This was all a bad dream. Any second now he'd wake up and blame Matt for putting upsetting ideas in his head.

"No! God, no. What do you take me for?" Ray sounded genuinely shocked. "No, man, like I said: you're going to disappear. Until you change your mind, I can't let you be anywhere you can get free or find a phone. But I have people and places to work with, now, and I can keep you safe as long as I have to. So come on, open the window."

Foggy unlocked the window and pushed up the bottom pane. Then, without letting himself take any time to think about how stupid and pointless a gesture he was making, he leaned out into the November night and shouted as loud as he could: "Daredevil! Help! Fisk is trying to kill me!"

"Man, no!" Ray shouted behind him, and there was a bright flash of pain as something collided with the back of Foggy's skull.

He lost track of the next several minutes.

Eventually the world drifted back into its approximately correct proportions, and Foggy realized he and Ray were nearly to the bottom of the fire escape, his arm slung over Ray's shoulder as his boyfriend -- were they still boyfriends? did this count as a breakup? -- tried to keep him steady and make him move his feet down one step after another.

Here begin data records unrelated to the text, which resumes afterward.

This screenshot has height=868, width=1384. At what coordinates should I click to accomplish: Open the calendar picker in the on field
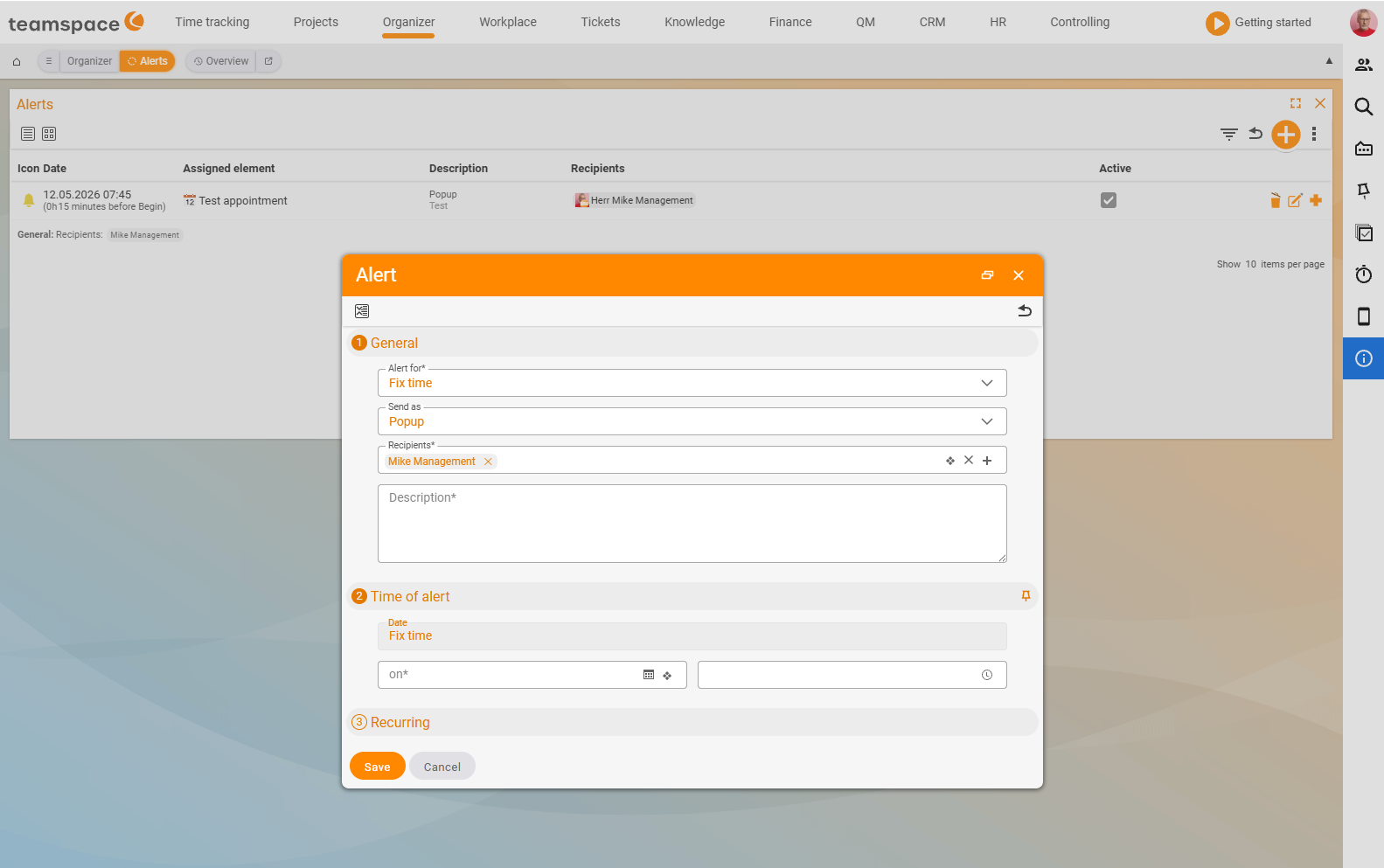(649, 675)

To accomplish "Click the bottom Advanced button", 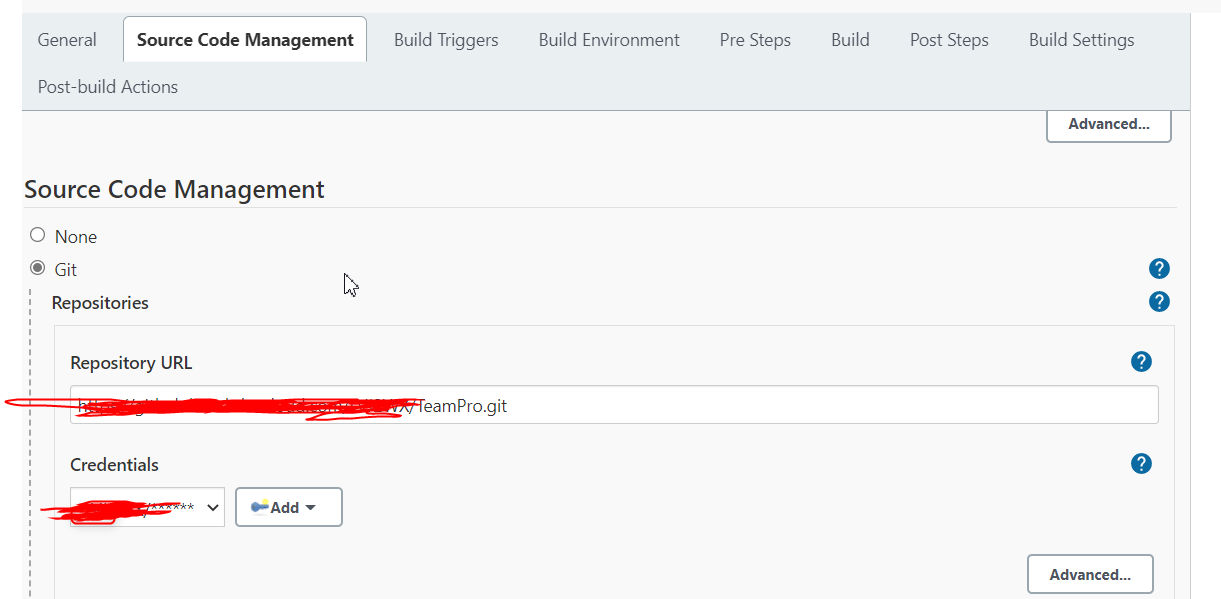I will 1090,573.
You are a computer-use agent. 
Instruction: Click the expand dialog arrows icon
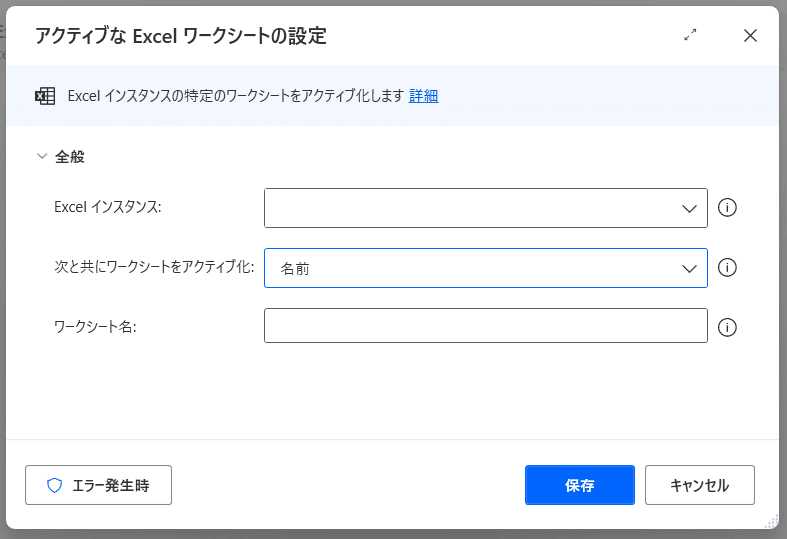[690, 35]
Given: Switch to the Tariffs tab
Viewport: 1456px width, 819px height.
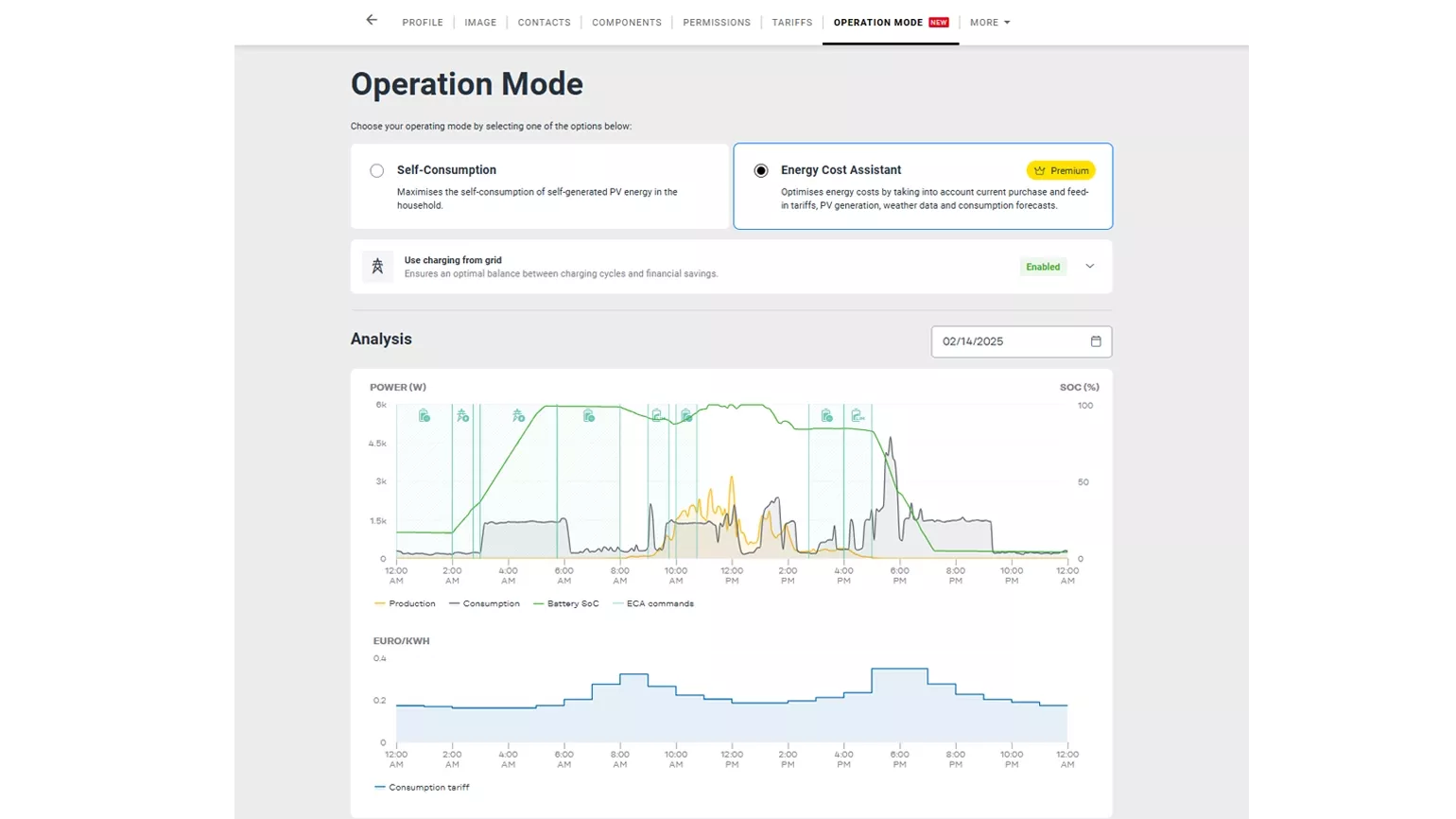Looking at the screenshot, I should coord(791,23).
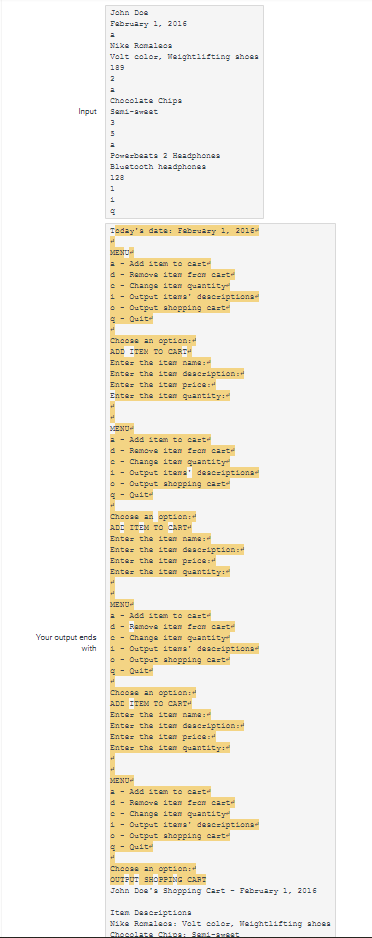This screenshot has height=938, width=372.
Task: Click the partially cut 'Chocolate Chips: Semi-sweet' output line
Action: (x=175, y=934)
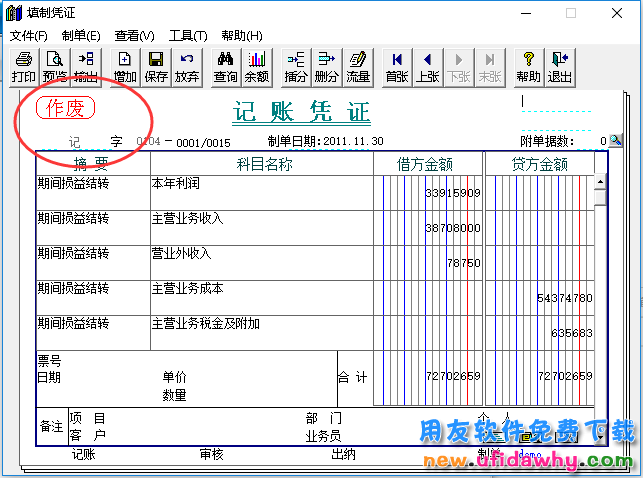Open the 帮助 help toolbar icon
The width and height of the screenshot is (643, 478).
pyautogui.click(x=528, y=66)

Ray was muttering to himself, an endless circular litany: "Dumb, dumb, so dumb, how are you this dumb when you're a lawyer, why do you have to pick now to be all principled, why do I have to be in love with you, I am so dumb, you are so dumb, dumb, dumb, such a dumbass--"

Foggy tried to shout for Matt again, but all that came out was a groan and a disgusting, burning lurch in his throat.

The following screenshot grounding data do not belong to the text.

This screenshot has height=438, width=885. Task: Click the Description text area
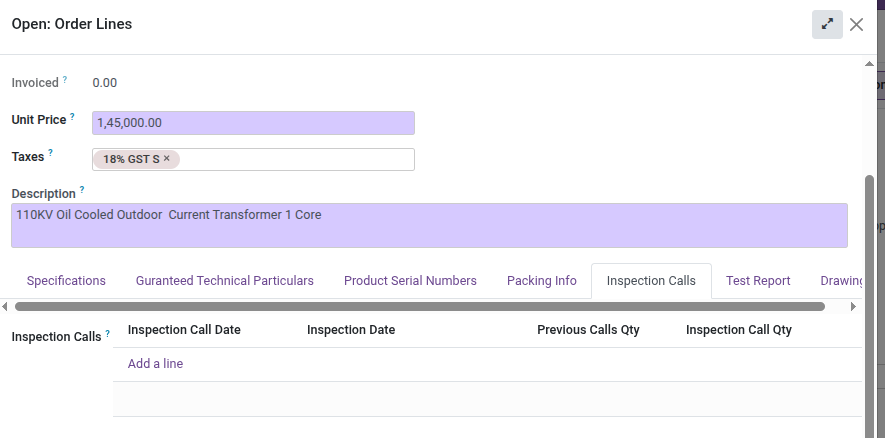pyautogui.click(x=429, y=226)
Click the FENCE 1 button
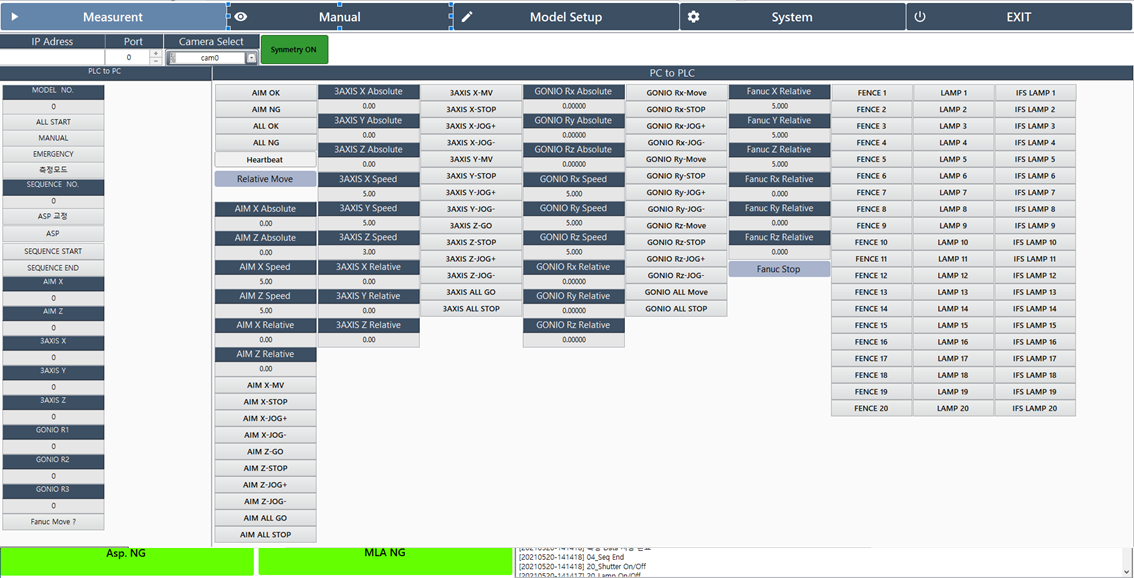Viewport: 1134px width, 578px height. (x=870, y=93)
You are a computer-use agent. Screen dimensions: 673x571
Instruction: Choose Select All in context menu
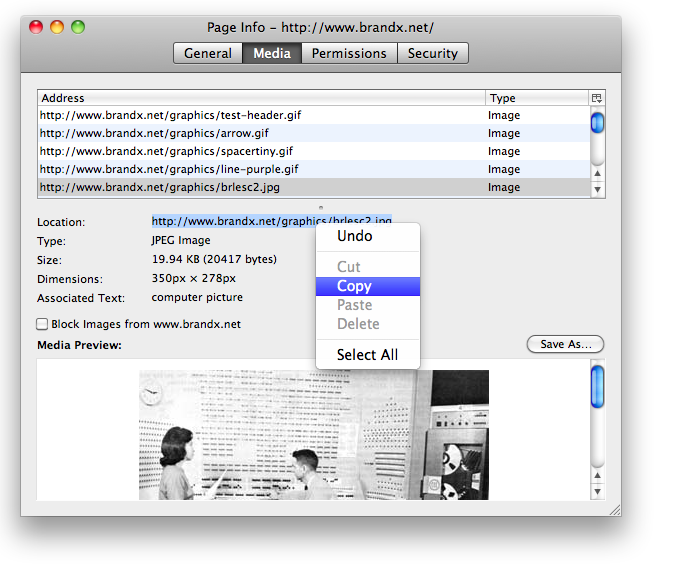click(367, 354)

"Shit," Ray said, and tried to wrangle Foggy into moving faster. He hit the end of the fixed fire escape and kicked the hinged section, which creaked in protest but swung earthward with increasing speed until it clanged to the pavement of the delivery driveway, a few yards away from the dumpster that served the Greek restaurant next door.

"Daredevil!" Foggy called again as Ray dragged him down the final flight of metal lattice steps.

Ray slammed the knife handle into the growing bruise on Foggy's skull. "Shut _up_. He's not coming, he doesn't care, you think he's a dick anyway. My guys will be here with a car any minute now and then you won't have to keep fighting. There won't be any point. Just shut up and let me handle this so nobody has to die."

"Ray, please, you're only making this worse," Foggy wheezed through a blur of tears and strange, hallucinatory flashes of light. "Just stop. Let me go. Make this right."

Ray kept pulling. "I told you, there's no way to--"

A hard object flew out of the shadows on the neighboring building's fire escape and slammed into Ray's jaw. A dark figure followed -- red on black, or black on red, and only probably human -- kicked Ray in the gut as he struggled to keep his balance, twisted his arm the wrong way at the elbow until he let go of the knife with a strangled scream.

Foggy lurched back. He tried to gather his breath, tried to call out, but all that passed his lips was a tiny, helpless, "No."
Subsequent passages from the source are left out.